→ **Information provided**
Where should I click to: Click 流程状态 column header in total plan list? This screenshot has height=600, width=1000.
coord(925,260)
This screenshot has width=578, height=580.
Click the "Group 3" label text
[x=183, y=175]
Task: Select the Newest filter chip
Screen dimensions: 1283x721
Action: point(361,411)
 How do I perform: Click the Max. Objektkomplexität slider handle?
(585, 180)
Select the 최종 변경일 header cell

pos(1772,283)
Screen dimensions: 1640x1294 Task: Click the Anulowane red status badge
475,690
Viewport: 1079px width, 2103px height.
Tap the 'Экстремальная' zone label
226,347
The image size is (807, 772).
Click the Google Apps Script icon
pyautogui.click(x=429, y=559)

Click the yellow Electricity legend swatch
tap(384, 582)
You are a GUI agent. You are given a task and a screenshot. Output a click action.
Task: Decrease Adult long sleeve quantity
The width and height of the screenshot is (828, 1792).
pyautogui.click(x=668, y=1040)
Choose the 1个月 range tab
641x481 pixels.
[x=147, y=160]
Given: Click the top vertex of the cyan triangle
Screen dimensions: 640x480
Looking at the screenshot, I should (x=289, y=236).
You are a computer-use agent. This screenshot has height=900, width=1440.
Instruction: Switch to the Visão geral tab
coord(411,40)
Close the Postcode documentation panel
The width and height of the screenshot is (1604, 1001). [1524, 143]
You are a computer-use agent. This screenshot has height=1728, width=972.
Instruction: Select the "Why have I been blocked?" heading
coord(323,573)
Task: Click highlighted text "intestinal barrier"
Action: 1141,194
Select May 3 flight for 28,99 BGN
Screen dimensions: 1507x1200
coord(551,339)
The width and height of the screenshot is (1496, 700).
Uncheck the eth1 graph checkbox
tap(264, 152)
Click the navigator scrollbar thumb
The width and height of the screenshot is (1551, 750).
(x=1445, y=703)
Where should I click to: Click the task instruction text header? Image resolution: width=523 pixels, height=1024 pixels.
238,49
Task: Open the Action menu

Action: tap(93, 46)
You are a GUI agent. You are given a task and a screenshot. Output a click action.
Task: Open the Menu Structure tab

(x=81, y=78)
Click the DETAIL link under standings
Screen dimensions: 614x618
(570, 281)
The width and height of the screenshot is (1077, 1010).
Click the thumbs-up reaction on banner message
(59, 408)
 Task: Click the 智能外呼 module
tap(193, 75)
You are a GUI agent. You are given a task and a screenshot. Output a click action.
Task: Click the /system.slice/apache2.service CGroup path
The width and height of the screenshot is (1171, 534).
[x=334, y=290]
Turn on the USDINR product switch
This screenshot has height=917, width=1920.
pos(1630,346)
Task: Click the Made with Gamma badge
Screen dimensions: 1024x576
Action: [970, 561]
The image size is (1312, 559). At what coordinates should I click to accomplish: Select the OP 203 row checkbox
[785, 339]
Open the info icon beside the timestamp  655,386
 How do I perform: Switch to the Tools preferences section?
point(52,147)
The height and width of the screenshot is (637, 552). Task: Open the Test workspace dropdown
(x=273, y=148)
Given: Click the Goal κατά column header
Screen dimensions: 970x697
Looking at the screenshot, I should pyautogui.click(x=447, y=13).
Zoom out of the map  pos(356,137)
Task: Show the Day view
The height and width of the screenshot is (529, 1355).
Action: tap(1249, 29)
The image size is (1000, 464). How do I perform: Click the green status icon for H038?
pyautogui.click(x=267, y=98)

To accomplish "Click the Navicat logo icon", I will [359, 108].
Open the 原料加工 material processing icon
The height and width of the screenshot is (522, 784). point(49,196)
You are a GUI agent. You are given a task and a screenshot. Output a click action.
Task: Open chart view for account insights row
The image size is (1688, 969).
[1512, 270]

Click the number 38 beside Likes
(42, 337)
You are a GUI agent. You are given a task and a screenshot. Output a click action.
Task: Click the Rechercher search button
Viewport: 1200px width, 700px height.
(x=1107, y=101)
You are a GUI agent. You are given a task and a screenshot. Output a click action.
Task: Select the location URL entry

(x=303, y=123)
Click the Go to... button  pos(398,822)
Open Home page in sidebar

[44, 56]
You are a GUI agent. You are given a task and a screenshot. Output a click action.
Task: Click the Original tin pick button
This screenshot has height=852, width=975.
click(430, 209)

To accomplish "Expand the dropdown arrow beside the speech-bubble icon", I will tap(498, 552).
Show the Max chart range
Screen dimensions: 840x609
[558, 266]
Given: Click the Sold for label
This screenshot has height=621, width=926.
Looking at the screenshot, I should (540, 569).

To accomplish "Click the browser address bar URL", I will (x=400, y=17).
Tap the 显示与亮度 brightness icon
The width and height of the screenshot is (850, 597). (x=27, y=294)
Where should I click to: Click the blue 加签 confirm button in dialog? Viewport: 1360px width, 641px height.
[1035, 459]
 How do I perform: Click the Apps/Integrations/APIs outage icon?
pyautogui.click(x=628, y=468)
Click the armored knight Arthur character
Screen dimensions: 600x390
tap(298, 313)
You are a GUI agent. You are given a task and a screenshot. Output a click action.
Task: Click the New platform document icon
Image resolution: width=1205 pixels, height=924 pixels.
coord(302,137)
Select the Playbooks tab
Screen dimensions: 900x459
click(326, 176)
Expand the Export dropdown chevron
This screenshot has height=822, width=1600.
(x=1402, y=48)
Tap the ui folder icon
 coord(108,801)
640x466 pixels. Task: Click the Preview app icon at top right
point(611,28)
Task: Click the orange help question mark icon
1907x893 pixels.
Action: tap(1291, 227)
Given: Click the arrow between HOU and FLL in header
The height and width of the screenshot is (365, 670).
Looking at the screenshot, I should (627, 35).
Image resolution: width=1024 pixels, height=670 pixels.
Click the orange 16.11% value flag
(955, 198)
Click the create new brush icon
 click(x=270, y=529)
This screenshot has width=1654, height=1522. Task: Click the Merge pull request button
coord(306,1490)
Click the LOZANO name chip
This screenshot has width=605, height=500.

→ **What you should do**
Whenever a line of the material holds the word "will", copy it out.

→ **Answer to this exercise**
To accomplish "Click the Navicat logo icon", I will [359, 108].
To accomplish "Expand the dropdown arrow beside the speech-bubble icon", I will tap(498, 552).
To accomplish "Click the browser address bar URL", I will (x=400, y=17).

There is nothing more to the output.